As an example of work that followed the first method of investigation, we cite the work of Michael Feld (6), who used "bulk"
spectra of atherosclerotic and normal tissues (elastic laminae, collagen fibers, smooth muscle, fat cells, foam cells, necrotic
core, cholesterol crystals, β-carotene crystals, and Ca mineralization) as basis spectra for linear least squares minimization
modeling of morphological structures of coronary artery tissue spectra. He succeeded in classifying these structures as nonatherosclerotic,
calcified plaque, or noncalcified atheromatous plaque. Subsequent prediction of 68 coronary artery samples produced a 94%
correct classification (64 samples).
While it is tantalizing to be able to assign specific molecular species to biochemical, physiological, and disease states,
there is a real risk of overinterpreting the results.
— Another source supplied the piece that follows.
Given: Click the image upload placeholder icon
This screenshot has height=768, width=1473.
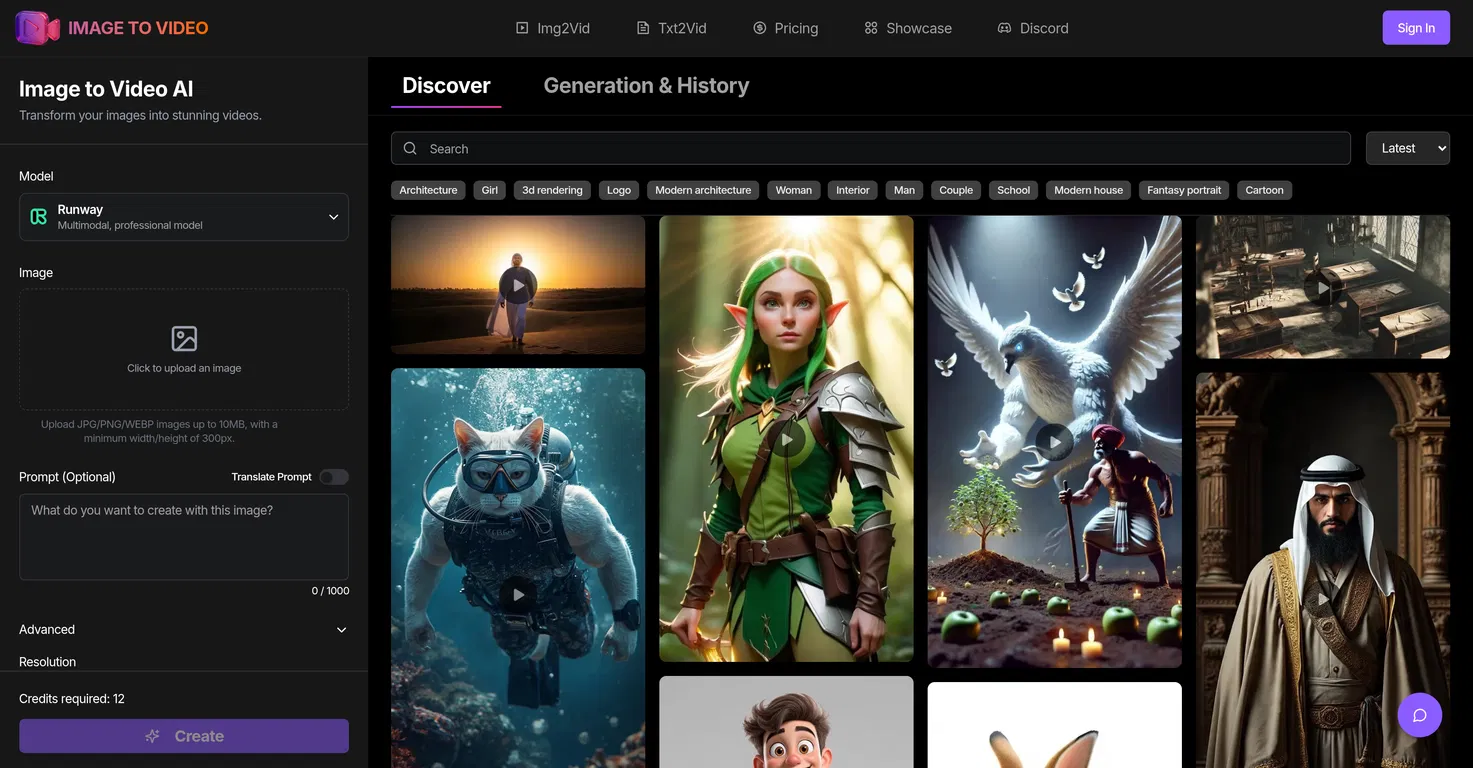Looking at the screenshot, I should [184, 339].
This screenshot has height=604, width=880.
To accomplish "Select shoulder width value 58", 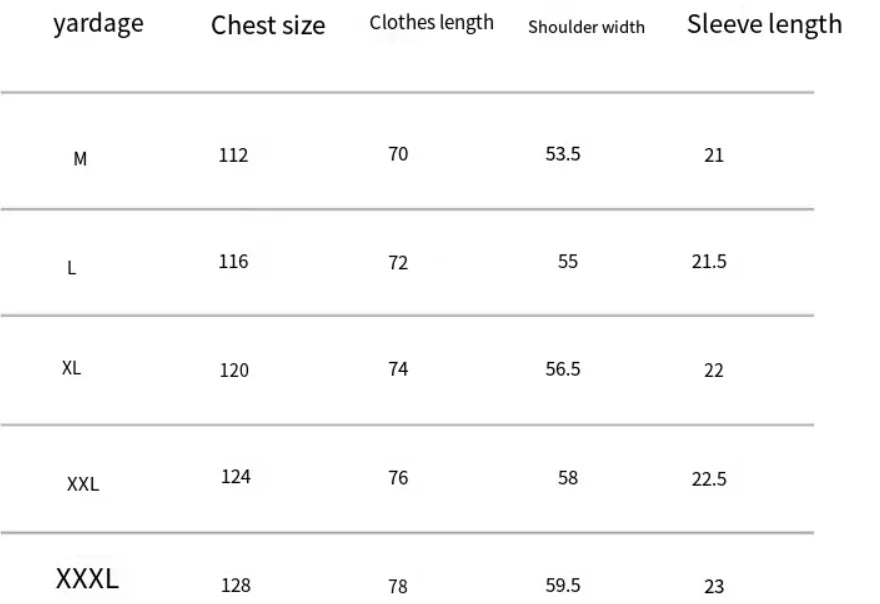I will pos(568,478).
As an example, Diem cites the mistaken association of glycogen as a
marker for cervical cancer (page 6 of reference 5).
On the other hand, mapping unstained histological sections is a way of collecting large heterogeneous data sets. Without any
a priori assumptions about the origins of the spectra, the data sets can be subjected to numerous unsupervised and supervised multivariate
algorithms and the results can be correlated with pathological conditions (7,8).
In this installment of "Molecular Spectroscopy Workbench," I will give an overview of the development of Raman mapping for
disease diagnosis. Certainly vibrational spectroscopy is not expected to be intuitive to medical practitioners, so why would
one want to hurdle the barrier to merge the two fields? For one thing, there must be a need. Why do medical diagnosticians
need another tool? The answer is obvious when one realizes that diagnosis is quite often not black versus white. For example,
in the case of atherosclerosis, it is nearly impossible to predict when deposits can be classified as vulnerable plaque, which
means they are susceptible to rupture resulting in a heart attack. In the case of cancer, there is often a continuous transformation
from healthy tissue to a premalignant state (hyperplasia) to carcinoma in situ to metastatic–invasive cancer. The problem
for the pathologist is to be able to recognize cancerous regions, identify their origins (when a metastasis provides the initial
diagnosis), and define their boundaries. But because early states of the disease often do not have identifiable histological
features, that identification is not always straightforward. And it is not unusual for two pathologists examining the same
tissue to draw different conclusions. Note that the consequences for both false positives and false negatives are substantial.
A false negative means that disease goes untreated. A false positive can result in physical disfiguration as well as emotional
trauma. Any technique that can improve the results of the diagnostic process will be a valuable tool for the diagnostician.